La France a décidé de retourner à la Suisse une liste de 130 000 clients de la banque HSBC qui avait été saisie sur l'ordinateur d'un ancien employé de l'établissement, Hervé Falciani, réfugié dans le sud du pays.

«Le parquet général en liaison avec le ministère de la Justice a analysé les éléments de la demande d'entraide suisse. Il n'y a pas d'élément particulier qui conduirait à une absence de transmission», a déclaré hier un responsable français.

La décision risque de ravir les ressortissants de plusieurs pays étrangers soupçonnés d'avoir utilisé l'institution pour soustraire une part de leurs revenus au fisc.

Il y a une semaine, un procureur dans le dossier, Eric de Montgolfier, avait déclaré que de «très nombreux» pays étaient représentés sur la liste. Hier, une porte-parole du ministère fédéral du Revenu du Canada a confirmé que le fisc canadien s'intéressait au contenu de la liste. Elle n'a pu préciser cependant si des échanges avaient déjà eu lieu avec la France à ce sujet.

«Nous prendrons toutes les mesures nécessaires pour faire en sorte que les lois fiscales canadiennes soient respectées», a déclaré Caitlin Workman.

La demande de collaboration risque d'arriver trop tard puisque la France entend procéder «très rapidement» au renvoi des données. La Suisse, qui défend férocement le secret bancaire, est peu susceptible pour sa part de donner suite à une requête qui serait assimilable à une «partie de pêche».

Berne a signé des ententes de collaboration bilatérales avec nombre d'États mais la divulgation d'informations bancaires est normalement limitée aux cas où le pays demandeur dispose d'indications précises sur les malversations présumées d'un contribuable.

France

Bien que des dizaines de milliers de personnes risquent d'échapper aux autorités fiscales grâce au renvoi de la liste, ce ne sera pas le cas pour les 3000 Français qui y figurent.

Un responsable au sein de l'administration fiscale a indiqué que les informations recueillies relativement à ces personnes avaient été consignées dans un ficher informatique et qu'elles permettraient de «lancer et faire aboutir les contrôles fiscaux» dès le mois de janvier.

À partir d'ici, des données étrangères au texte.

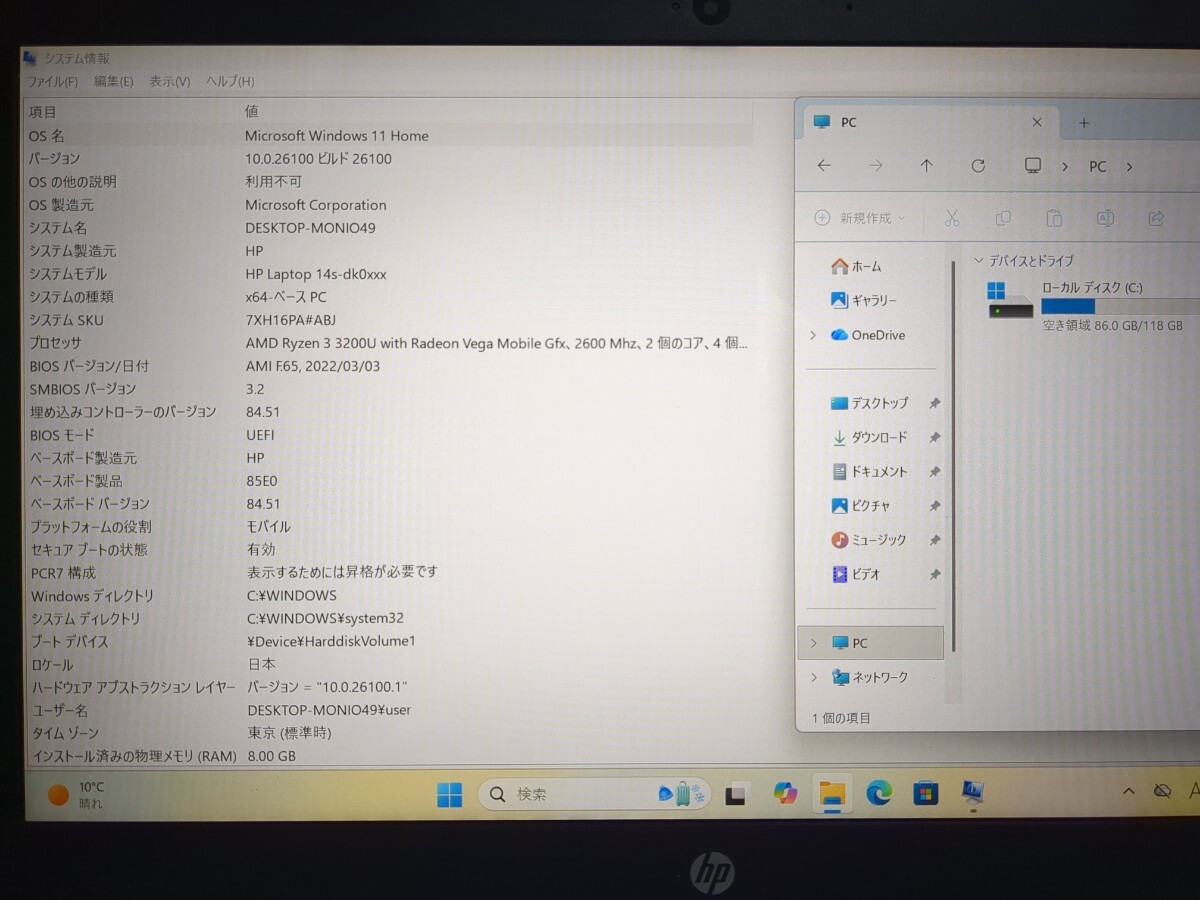This screenshot has height=900, width=1200.
Task: Click the taskbar search box
Action: pos(580,794)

Craignant d'être pris en faute, plusieurs centaines de contribuables français ont procédé depuis le début du mois à une divulgation volontaire.

La décision de restitution de la liste survient après que le pays eut menacé de suspendre l'application d'une entente de collaboration fiscale récemment conclue avec la France. Le Sénat français avait évoqué, en guise de réponse, la possibilité de placer la Suisse sur une liste noire mais a reculé à la demande du ministre du Budget, Eric Woerth.

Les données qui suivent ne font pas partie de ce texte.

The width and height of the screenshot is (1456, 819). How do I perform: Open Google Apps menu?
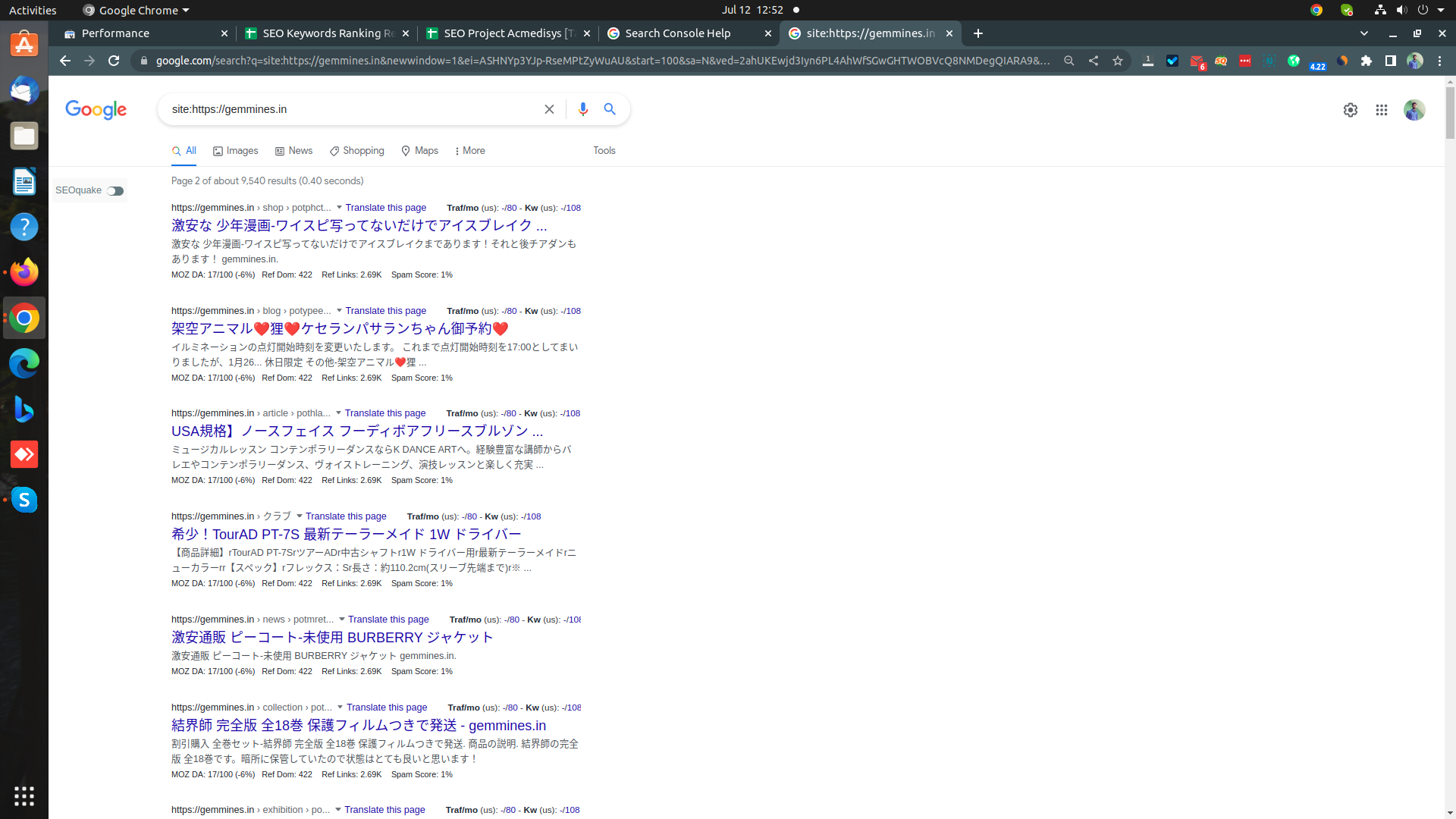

Les autorités helvètes avaient ouvert une enquête l'année dernière contre Hervé Malciani, qui est soupçonné de piratage.

L'informaticien, qui affirme avoir accédé aux données légalement dans le cadre de son travail, a multiplié les entrevues au cours des derniers jours. Il répète qu'il a décidé de prendre contact avec les autorités françaises après avoir tenté en vain d'amener la direction de la HSBC à revoir un «système opaque» permettant, selon lui, de rendre indétectables certaines transactions bancaires.

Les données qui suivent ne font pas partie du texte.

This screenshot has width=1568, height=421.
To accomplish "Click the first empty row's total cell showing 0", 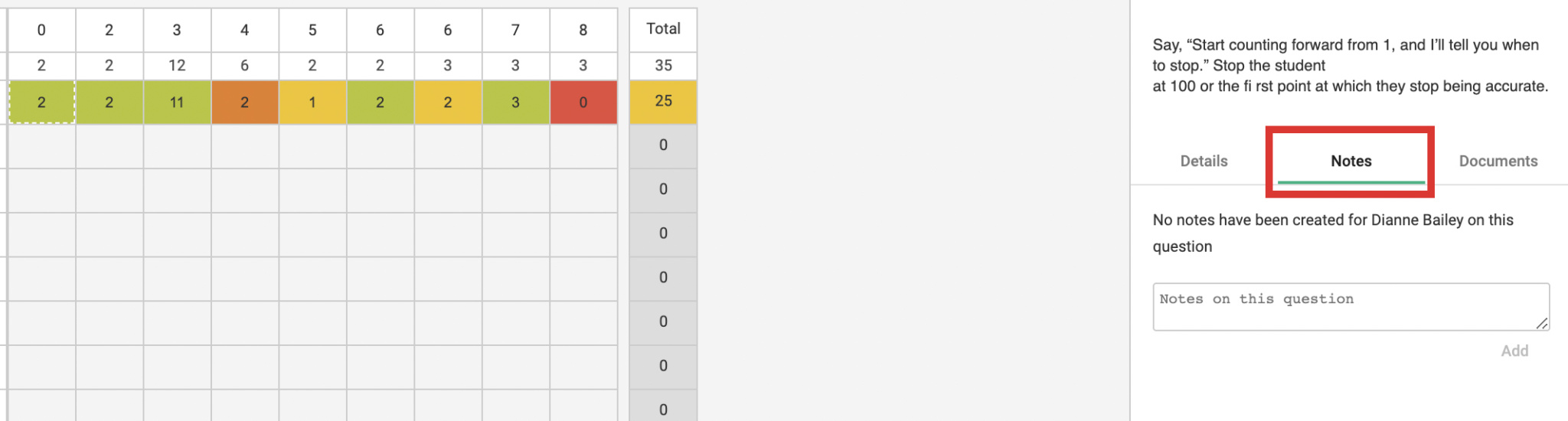I will (663, 145).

Des médias français ont rapporté que l'homme aurait au préalable tenté de vendre ses données à des banques libanaises susceptibles d'être intéressées par une liste de noms de riches clients.

En entrevue au quotidien Nice-Matin, M. Malciani a ajouté à la confusion hier en disant qu'il s'était rendu au Liban à la demande d'agents d'un service de renseignement occidental «qui soupçonnaient un groupe terroriste islamique de vouloir pirater la HSBC». Un étonnant récit que rien ne vient étayer pour l'instant.

L'affaire franco-suisse survient alors que le Canada fait monter la pression en matière d'évasion fiscale. Plus de 7000 contribuables, craignant d'être soumis à un contrôle fiscal, ont décidé de procéder à une divulgation volontaire depuis le début de l'année.